━━━━━ Given entries
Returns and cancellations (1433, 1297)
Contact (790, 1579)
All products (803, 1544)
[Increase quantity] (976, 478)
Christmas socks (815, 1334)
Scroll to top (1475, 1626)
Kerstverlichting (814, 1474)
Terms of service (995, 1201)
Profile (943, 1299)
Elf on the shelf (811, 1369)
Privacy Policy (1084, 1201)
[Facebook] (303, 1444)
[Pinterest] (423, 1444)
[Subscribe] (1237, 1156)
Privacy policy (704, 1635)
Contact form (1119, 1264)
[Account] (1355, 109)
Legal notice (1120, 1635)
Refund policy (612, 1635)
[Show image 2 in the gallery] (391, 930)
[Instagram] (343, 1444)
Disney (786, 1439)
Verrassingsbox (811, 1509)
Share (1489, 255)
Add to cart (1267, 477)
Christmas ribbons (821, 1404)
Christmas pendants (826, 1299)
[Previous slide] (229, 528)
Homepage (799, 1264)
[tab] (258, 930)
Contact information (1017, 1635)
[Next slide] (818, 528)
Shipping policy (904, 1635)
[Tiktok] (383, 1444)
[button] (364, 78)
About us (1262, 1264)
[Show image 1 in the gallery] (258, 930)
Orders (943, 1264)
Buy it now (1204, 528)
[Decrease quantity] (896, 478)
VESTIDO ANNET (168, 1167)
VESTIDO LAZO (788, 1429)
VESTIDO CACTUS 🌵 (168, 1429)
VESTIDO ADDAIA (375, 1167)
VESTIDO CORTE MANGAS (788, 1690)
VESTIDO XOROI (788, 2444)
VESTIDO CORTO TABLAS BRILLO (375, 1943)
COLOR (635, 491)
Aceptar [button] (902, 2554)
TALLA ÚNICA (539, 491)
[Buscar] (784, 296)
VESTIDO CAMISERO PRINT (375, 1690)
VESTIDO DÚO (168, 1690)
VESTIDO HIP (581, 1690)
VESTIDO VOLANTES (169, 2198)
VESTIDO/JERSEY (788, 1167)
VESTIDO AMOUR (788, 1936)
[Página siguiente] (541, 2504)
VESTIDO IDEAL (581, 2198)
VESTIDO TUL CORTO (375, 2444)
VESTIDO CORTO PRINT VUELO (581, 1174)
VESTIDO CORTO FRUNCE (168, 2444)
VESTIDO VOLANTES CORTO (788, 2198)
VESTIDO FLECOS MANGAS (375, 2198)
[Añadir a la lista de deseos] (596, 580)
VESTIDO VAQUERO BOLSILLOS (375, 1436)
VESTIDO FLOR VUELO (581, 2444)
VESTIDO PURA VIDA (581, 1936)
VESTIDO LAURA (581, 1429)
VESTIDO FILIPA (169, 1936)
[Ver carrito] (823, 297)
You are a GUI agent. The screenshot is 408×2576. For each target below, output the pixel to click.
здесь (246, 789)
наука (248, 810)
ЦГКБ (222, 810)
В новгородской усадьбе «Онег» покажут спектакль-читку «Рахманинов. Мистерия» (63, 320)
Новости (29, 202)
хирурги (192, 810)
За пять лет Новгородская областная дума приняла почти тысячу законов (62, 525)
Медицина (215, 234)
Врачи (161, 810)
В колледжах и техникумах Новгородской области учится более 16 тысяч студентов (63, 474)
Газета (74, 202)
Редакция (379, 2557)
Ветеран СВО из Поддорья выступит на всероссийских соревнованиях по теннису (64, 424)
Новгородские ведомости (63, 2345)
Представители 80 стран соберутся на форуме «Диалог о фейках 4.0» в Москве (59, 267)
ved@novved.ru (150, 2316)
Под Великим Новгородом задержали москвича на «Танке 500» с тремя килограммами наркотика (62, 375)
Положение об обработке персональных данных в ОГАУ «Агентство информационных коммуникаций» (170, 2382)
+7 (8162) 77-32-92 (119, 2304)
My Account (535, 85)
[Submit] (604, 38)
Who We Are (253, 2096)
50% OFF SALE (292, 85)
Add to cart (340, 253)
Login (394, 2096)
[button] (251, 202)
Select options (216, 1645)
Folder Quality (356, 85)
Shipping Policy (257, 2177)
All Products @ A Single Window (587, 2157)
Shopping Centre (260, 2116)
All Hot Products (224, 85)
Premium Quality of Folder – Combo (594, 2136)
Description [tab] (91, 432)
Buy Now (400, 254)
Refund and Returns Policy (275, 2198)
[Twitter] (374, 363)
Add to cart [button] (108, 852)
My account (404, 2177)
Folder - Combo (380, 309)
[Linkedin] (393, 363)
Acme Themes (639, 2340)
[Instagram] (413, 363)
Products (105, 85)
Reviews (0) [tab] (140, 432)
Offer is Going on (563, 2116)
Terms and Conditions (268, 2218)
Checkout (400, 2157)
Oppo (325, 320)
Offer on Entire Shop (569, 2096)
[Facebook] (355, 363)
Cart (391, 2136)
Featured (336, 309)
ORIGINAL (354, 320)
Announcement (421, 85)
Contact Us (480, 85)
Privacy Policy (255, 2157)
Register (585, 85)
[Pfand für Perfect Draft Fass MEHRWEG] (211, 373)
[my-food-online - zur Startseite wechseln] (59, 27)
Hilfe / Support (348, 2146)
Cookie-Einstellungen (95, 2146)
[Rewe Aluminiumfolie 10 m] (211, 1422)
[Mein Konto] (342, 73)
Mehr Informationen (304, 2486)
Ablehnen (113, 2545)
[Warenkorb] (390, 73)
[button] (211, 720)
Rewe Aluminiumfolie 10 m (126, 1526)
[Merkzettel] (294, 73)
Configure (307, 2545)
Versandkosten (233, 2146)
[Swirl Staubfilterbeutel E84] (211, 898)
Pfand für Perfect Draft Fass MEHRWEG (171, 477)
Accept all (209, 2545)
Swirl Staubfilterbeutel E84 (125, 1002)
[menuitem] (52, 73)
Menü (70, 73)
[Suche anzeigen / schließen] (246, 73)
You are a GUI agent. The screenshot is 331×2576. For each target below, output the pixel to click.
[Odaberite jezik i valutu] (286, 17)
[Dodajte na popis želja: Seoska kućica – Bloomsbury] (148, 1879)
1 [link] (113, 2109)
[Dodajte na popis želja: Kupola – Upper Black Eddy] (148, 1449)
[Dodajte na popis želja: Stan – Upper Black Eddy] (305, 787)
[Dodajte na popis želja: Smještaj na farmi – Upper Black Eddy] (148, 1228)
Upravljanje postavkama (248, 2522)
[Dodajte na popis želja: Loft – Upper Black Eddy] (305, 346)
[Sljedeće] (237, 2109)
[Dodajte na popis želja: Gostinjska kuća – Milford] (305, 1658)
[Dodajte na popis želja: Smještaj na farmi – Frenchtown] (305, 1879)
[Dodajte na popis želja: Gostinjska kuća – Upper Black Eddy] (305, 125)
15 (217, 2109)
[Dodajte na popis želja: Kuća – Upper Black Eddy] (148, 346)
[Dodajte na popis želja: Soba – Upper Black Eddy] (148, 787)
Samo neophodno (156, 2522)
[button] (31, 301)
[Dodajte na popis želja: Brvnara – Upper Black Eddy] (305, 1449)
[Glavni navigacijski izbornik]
━━━━━━━━━━
Exercise requirements -
Print from the line containing "[Dodajte na popis želja: Brvnara" to the last line above, exactly as written.

Written response -
[Dodajte na popis želja: Brvnara – Upper Black Eddy] (305, 1449)
[Glavni navigacijski izbornik]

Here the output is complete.